Working data -
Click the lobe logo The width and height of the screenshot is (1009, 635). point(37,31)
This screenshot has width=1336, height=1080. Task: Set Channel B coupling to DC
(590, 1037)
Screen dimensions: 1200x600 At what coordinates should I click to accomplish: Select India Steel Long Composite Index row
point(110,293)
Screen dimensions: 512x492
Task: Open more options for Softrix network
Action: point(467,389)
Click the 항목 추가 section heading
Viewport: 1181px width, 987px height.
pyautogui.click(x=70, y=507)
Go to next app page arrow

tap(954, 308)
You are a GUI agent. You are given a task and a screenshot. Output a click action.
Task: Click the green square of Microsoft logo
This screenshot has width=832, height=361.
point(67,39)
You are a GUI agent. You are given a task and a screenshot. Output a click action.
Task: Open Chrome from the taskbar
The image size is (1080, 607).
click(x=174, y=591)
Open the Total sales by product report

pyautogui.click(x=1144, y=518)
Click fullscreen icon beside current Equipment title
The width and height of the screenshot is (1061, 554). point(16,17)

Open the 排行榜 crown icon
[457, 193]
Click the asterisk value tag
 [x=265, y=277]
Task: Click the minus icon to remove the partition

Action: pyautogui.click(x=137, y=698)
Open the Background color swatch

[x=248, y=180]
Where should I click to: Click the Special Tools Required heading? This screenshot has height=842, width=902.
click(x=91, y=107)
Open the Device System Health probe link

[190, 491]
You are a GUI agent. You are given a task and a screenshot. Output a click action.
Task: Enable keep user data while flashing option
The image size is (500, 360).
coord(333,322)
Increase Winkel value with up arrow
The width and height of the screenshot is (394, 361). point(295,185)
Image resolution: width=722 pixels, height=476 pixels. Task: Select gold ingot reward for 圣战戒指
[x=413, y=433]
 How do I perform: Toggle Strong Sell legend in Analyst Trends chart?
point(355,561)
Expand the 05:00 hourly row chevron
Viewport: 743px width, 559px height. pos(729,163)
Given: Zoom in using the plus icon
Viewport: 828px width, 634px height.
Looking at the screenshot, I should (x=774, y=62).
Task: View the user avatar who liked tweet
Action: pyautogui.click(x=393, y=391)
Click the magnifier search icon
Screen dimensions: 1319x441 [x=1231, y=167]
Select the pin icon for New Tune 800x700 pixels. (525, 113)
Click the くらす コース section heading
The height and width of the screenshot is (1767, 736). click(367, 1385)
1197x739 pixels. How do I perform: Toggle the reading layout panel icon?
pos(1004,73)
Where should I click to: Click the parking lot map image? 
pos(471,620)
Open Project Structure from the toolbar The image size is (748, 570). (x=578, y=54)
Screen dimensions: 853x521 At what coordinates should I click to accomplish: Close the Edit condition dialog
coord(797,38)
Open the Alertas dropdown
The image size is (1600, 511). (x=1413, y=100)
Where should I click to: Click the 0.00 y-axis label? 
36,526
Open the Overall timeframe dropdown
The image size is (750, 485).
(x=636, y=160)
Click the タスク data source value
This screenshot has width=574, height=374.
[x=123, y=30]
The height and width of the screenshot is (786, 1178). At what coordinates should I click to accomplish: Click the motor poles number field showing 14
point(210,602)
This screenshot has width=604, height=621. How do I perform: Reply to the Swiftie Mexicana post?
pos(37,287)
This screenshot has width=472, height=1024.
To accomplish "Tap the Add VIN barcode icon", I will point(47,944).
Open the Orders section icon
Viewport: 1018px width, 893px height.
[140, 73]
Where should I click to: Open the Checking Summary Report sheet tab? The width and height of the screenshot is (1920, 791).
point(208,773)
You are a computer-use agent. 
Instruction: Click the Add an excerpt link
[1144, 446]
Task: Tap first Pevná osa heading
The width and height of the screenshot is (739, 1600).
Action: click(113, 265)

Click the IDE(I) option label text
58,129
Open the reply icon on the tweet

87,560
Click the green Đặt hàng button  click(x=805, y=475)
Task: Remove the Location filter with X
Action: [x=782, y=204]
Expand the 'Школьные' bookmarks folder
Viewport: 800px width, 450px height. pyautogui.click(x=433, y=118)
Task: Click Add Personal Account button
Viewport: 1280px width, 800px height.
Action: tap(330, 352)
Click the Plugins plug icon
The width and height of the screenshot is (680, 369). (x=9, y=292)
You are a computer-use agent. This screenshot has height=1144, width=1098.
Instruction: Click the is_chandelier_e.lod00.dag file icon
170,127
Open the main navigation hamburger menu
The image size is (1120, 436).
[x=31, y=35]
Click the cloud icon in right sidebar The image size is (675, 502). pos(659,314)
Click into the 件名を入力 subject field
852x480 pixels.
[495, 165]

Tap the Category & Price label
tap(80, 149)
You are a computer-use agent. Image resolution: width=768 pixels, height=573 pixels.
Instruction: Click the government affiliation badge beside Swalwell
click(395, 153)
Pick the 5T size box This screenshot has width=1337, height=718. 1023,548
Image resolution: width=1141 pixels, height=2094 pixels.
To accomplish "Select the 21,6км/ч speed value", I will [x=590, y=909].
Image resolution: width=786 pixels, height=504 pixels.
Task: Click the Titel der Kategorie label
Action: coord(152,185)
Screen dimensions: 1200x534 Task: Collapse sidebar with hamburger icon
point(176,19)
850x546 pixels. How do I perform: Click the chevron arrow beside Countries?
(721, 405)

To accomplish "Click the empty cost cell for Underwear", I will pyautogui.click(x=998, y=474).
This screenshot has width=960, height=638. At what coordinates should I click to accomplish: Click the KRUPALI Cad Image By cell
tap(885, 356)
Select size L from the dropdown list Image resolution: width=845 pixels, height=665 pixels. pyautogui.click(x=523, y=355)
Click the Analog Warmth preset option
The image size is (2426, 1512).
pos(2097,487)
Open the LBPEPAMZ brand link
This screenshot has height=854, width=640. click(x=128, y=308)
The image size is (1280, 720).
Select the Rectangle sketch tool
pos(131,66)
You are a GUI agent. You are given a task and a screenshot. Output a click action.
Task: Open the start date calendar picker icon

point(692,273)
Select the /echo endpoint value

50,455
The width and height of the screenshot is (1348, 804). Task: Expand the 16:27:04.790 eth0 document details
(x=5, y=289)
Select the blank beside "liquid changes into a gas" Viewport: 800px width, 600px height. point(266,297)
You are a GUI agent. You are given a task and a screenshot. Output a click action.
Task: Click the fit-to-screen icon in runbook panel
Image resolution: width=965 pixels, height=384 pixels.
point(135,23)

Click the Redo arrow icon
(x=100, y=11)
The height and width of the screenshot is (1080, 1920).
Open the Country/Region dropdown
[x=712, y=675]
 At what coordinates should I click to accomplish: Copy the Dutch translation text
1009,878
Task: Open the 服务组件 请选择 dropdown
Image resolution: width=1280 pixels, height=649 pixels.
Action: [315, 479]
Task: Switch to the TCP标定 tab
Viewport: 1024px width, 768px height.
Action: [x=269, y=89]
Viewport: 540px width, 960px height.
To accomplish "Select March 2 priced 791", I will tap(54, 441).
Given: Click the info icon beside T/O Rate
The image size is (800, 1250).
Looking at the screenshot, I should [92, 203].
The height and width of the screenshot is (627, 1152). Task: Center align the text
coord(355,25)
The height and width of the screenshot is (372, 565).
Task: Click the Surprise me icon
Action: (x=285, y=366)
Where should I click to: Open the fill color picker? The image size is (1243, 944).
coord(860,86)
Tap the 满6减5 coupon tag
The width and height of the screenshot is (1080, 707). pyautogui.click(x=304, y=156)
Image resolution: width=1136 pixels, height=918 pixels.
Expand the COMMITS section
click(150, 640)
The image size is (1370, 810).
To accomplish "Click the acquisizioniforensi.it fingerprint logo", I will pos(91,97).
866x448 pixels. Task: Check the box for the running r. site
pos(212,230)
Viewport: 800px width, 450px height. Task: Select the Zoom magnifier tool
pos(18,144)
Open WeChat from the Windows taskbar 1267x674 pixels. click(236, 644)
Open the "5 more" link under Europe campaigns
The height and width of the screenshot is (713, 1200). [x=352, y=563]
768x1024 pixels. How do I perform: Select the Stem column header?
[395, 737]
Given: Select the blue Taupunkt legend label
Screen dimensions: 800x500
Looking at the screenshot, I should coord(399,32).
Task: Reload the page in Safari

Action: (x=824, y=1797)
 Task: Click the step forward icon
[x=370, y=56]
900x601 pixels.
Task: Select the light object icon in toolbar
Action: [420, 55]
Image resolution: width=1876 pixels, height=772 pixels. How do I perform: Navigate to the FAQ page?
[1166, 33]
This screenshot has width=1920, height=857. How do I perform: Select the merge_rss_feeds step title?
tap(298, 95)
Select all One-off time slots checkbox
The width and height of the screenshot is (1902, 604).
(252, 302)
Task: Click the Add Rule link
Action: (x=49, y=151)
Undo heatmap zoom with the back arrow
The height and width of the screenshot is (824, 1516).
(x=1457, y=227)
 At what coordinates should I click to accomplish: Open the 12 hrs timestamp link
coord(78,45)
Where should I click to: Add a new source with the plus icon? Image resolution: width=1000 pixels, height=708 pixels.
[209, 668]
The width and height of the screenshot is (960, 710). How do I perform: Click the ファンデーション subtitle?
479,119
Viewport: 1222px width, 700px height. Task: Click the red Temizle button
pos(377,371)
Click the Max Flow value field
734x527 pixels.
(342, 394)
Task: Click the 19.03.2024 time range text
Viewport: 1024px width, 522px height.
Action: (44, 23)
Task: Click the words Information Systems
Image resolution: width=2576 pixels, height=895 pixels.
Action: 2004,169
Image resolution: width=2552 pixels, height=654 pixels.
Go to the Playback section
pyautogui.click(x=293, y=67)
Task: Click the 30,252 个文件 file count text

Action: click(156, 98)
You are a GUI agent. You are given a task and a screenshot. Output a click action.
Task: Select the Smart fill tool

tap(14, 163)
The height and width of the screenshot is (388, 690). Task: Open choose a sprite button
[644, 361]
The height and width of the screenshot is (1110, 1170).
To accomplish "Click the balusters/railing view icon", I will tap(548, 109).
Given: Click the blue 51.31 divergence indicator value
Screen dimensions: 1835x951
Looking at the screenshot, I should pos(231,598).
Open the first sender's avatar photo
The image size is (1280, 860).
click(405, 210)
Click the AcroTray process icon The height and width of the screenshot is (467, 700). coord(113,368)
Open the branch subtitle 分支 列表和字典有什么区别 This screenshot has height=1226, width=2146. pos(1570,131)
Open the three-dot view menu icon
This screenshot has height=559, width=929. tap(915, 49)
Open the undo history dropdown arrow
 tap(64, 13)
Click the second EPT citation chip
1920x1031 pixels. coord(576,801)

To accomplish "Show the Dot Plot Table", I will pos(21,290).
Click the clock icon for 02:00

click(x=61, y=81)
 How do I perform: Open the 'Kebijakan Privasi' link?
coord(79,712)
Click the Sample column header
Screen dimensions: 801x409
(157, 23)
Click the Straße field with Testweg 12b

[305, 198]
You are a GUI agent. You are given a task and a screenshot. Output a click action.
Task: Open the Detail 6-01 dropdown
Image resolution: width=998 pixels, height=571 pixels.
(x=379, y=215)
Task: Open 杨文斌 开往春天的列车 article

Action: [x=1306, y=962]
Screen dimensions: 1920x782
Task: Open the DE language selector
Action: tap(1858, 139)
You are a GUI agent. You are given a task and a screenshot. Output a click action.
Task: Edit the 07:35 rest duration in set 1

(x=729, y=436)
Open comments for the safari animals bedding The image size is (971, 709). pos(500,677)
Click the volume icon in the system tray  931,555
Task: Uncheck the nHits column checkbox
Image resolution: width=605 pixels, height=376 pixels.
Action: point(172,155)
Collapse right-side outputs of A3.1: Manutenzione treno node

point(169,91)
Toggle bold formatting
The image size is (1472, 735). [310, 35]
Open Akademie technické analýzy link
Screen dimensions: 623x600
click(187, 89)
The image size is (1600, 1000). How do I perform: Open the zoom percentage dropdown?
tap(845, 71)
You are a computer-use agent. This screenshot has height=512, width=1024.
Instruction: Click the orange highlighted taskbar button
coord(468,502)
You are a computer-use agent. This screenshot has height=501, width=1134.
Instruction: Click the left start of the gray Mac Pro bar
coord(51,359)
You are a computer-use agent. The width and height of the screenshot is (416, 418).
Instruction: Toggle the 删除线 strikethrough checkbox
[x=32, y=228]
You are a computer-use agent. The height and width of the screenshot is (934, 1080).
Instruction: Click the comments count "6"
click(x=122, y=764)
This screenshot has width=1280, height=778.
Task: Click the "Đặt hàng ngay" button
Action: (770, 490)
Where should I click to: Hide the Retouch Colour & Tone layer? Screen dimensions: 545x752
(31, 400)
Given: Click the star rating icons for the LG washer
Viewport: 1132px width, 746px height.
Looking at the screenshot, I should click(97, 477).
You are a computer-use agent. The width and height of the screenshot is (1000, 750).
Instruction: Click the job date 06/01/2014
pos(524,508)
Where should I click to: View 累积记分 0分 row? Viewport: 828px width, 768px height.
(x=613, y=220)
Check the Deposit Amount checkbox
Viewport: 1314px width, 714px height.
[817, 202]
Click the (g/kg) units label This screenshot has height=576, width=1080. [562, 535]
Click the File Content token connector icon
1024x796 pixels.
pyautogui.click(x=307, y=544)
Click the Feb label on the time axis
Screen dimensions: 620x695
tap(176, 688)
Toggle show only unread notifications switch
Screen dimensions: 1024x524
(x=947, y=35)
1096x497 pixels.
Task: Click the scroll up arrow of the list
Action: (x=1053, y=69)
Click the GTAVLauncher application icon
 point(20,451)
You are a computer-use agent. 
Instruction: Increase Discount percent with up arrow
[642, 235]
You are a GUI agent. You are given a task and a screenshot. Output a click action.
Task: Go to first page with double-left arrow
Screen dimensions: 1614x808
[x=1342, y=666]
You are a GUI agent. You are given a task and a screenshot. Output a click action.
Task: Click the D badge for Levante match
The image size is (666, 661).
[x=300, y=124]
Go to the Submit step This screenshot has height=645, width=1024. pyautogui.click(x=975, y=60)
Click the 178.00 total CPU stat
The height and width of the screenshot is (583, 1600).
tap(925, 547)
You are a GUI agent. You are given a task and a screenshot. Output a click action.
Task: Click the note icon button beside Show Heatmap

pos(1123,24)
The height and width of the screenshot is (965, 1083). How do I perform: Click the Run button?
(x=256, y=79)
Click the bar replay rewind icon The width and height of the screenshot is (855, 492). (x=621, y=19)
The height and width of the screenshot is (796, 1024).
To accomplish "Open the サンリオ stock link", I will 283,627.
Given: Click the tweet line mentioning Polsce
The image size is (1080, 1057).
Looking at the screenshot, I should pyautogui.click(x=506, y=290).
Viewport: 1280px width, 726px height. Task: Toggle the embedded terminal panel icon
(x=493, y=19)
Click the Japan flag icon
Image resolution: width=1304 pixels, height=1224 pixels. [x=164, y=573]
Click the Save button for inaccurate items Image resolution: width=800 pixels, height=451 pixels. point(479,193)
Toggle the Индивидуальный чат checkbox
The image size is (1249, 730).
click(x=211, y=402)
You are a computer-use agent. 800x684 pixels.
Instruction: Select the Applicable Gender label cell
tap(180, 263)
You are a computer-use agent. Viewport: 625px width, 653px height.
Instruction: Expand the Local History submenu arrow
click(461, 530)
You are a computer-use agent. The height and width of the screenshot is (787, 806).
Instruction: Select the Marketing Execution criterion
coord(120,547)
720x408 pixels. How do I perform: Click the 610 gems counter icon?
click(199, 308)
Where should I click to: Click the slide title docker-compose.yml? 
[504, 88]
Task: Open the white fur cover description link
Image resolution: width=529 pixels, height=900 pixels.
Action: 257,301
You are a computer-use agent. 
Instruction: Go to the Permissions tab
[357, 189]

What you need to do -
Tell how many lines of the data contain "into". Nothing but the number belongs in the reply.

Answer box -
2